----- RECORDS FOR THE TASK -----
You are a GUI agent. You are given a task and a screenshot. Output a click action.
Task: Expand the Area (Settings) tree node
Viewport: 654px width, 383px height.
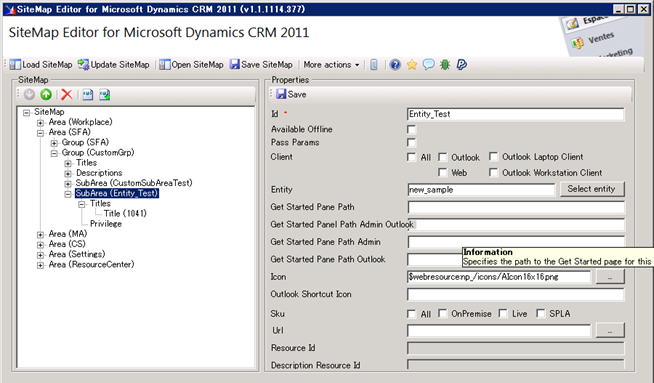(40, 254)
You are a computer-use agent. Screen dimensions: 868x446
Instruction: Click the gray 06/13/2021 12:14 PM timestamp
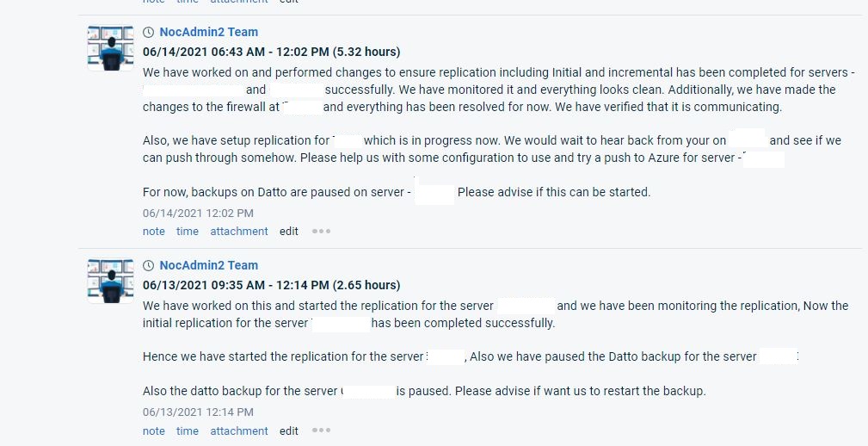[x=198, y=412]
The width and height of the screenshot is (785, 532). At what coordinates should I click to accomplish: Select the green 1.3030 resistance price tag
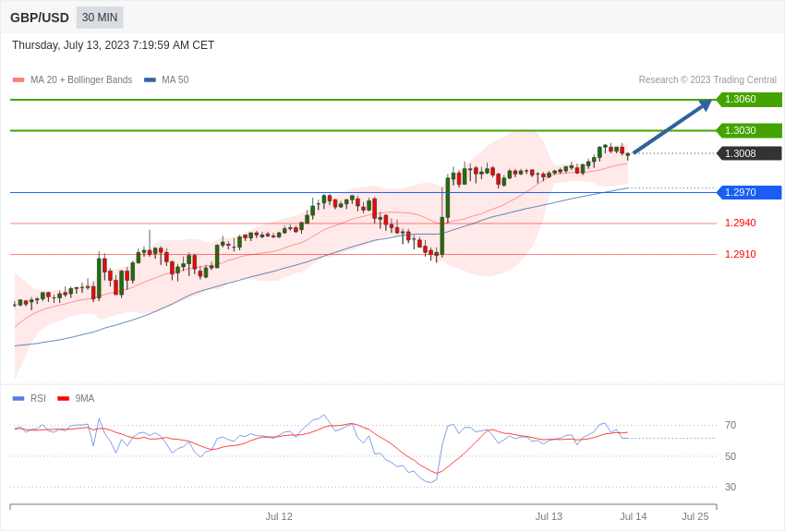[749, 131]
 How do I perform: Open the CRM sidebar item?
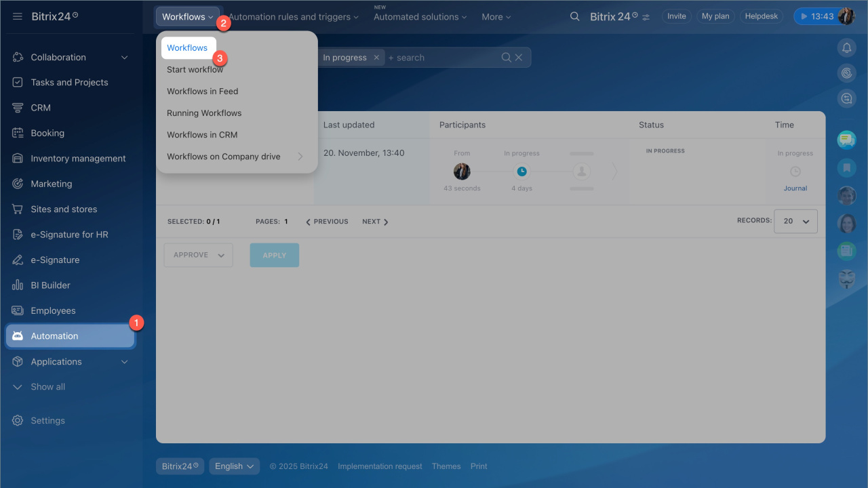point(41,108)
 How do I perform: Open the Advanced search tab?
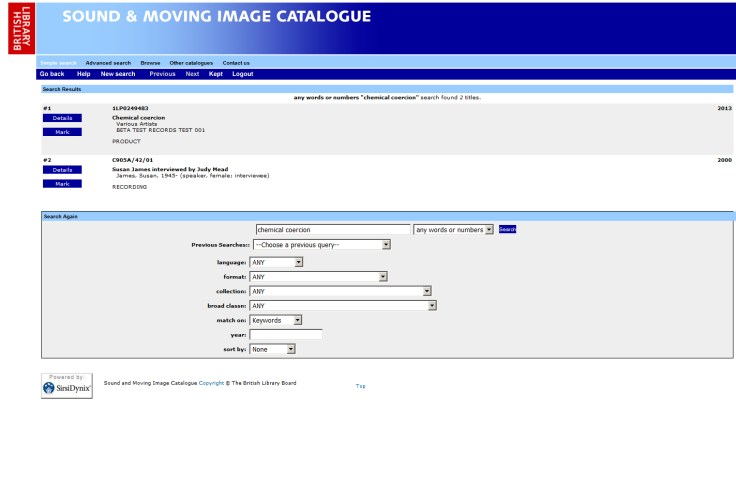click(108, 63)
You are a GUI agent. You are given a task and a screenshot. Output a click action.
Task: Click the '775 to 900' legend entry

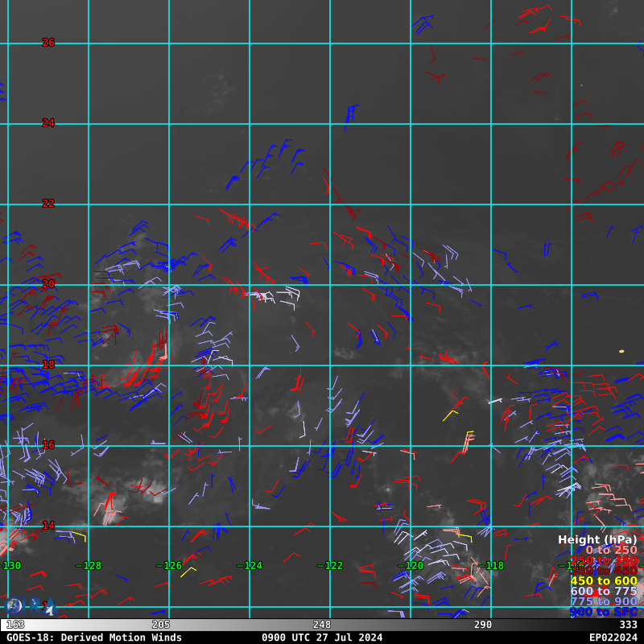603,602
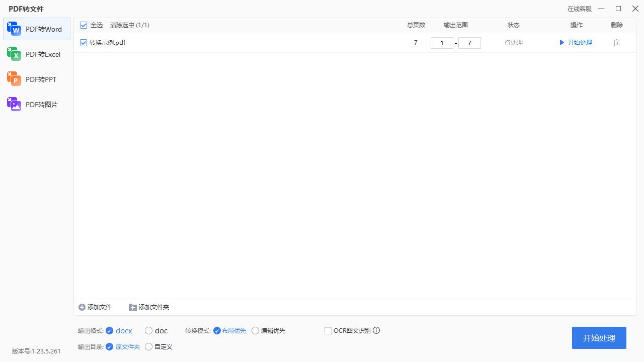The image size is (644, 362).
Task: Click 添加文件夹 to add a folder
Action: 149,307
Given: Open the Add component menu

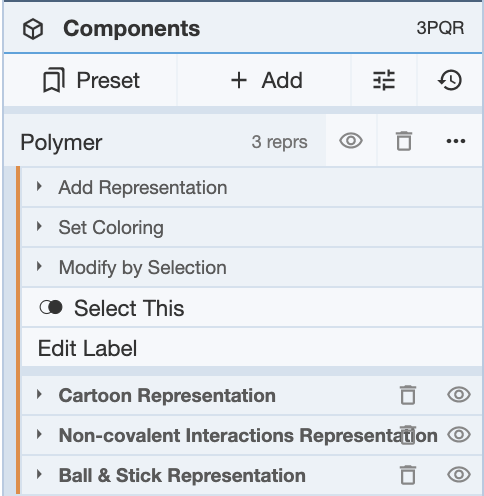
-----
> AIM OF THE TASK: Repeat the data word for word; drop the pictures.

> RESPONSE TO THIS TASK:
You are a GUI agent. You are given a task and a screenshot. Output a click action.
Task: Expand the Area (Settings) tree node
Viewport: 654px width, 383px height.
(40, 254)
You are a computer-use agent. Screen dimensions: 868x446
Instruction: Click the gray 06/13/2021 12:14 PM timestamp
[x=198, y=412]
The width and height of the screenshot is (785, 532). At what coordinates should I click to accomplish: Select the green 1.3030 resistance price tag
[749, 131]
 How do I perform: Open the CRM sidebar item?
point(41,108)
 How do I perform: Open the Advanced search tab?
click(108, 63)
You are a GUI agent. You are given a task and a screenshot. Output a click action.
Task: Click the '775 to 900' legend entry

603,602
The image size is (644, 362).
Task: Click 添加文件夹 to add a folder
Action: 149,307
Given: Open the Add component menu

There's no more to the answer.